The request
Write out every item below word for word, leaving out the pictures.

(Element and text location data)
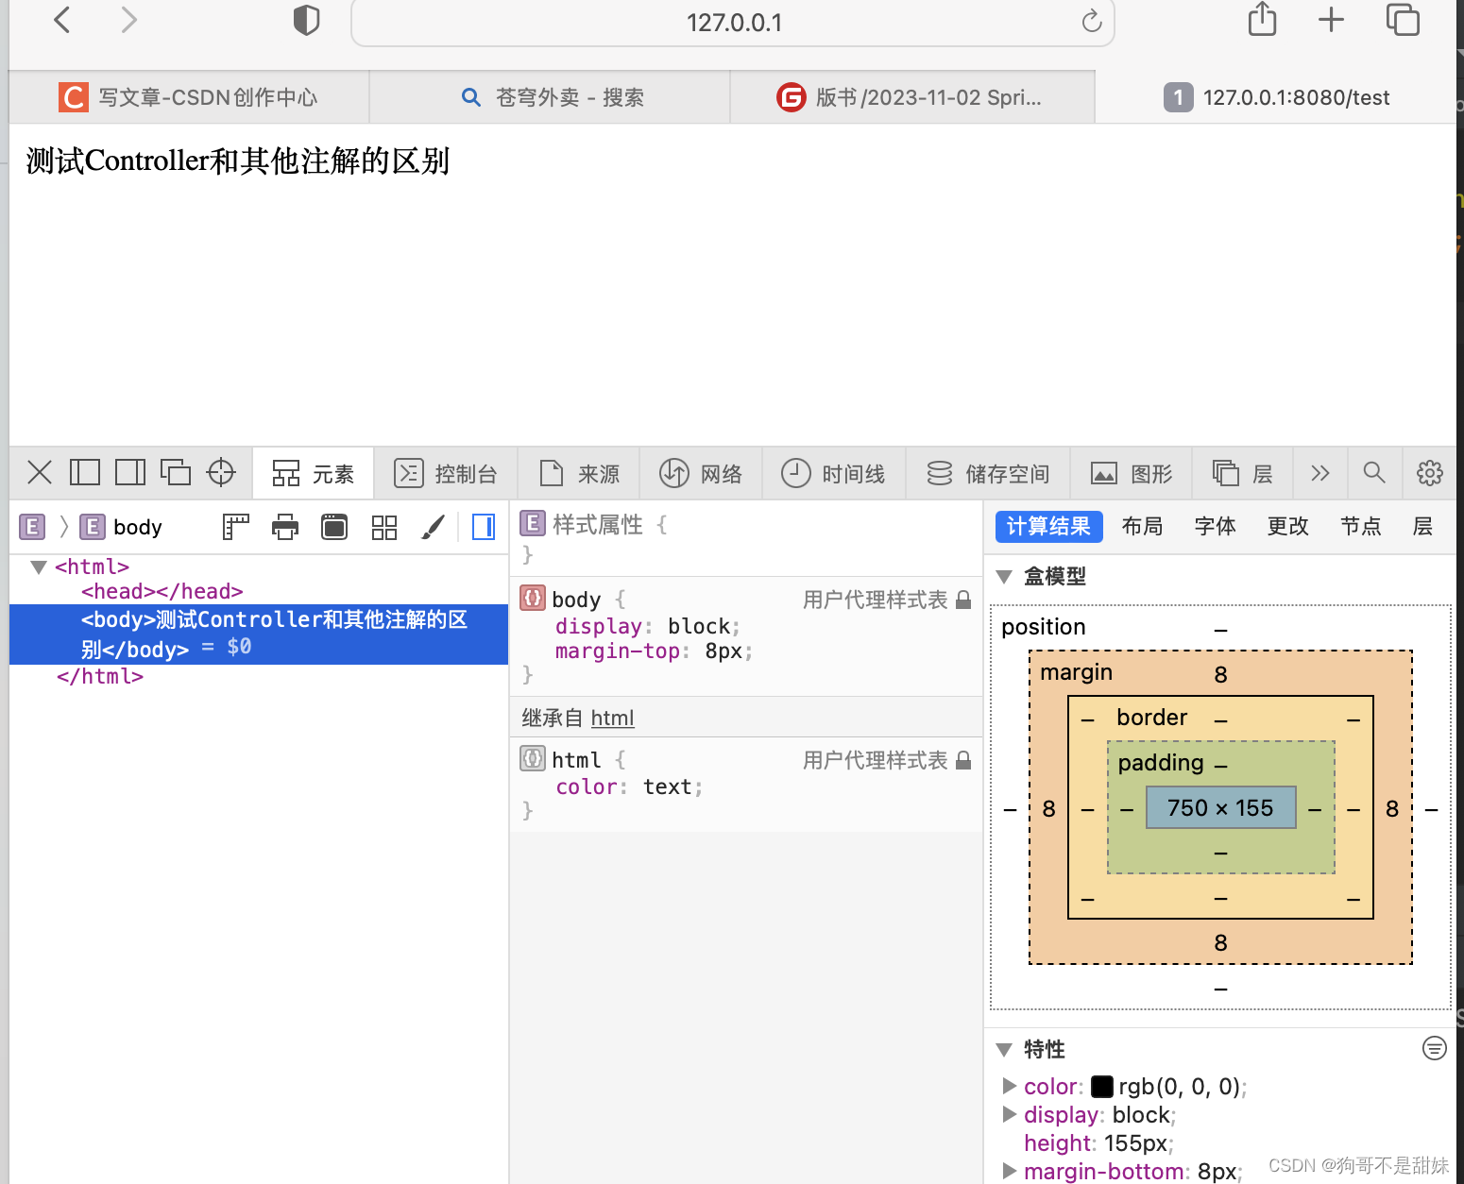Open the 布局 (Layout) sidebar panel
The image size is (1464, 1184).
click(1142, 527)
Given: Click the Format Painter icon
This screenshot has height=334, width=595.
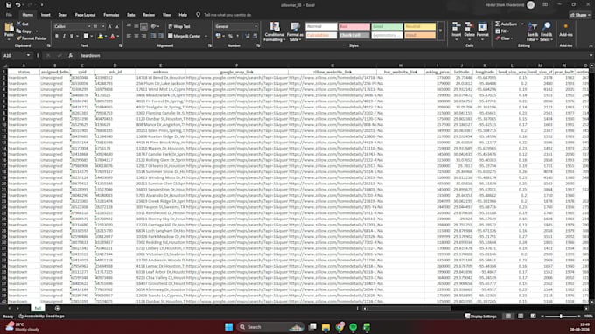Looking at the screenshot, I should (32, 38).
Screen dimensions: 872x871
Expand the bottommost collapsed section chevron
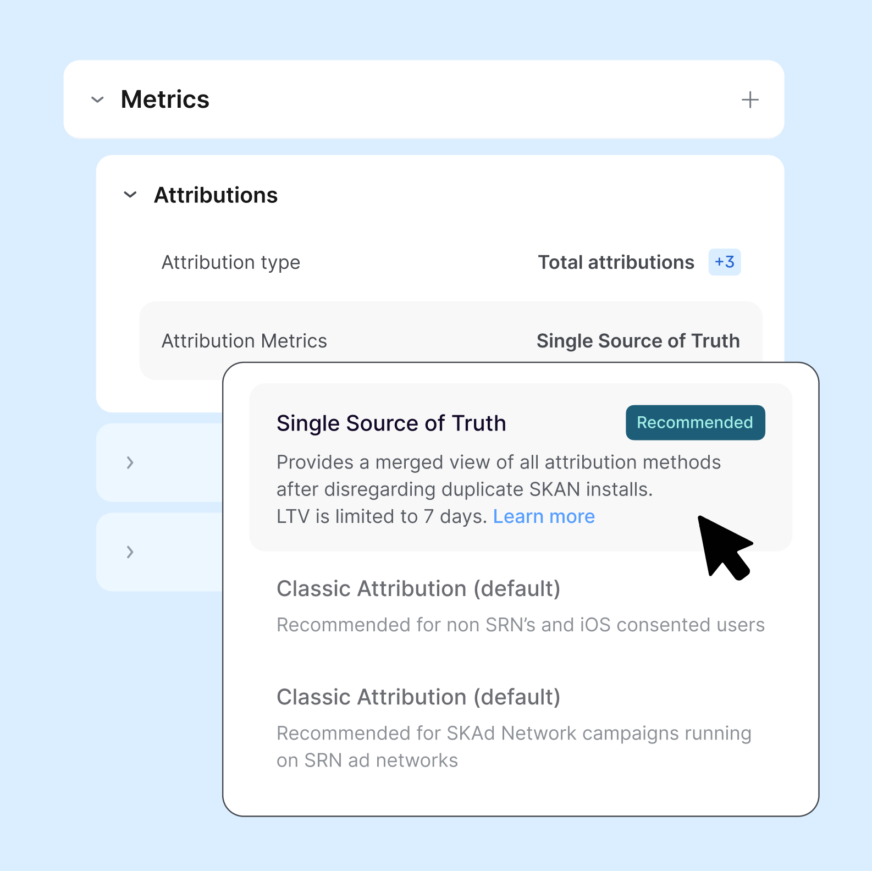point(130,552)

Reply to the exercise
Open the 布局 (Layout) sidebar panel
The image size is (1464, 1184).
click(1142, 527)
Given: Click the Format Painter icon
This screenshot has height=334, width=595.
Looking at the screenshot, I should (32, 38).
Screen dimensions: 872x871
Expand the bottommost collapsed section chevron
point(130,552)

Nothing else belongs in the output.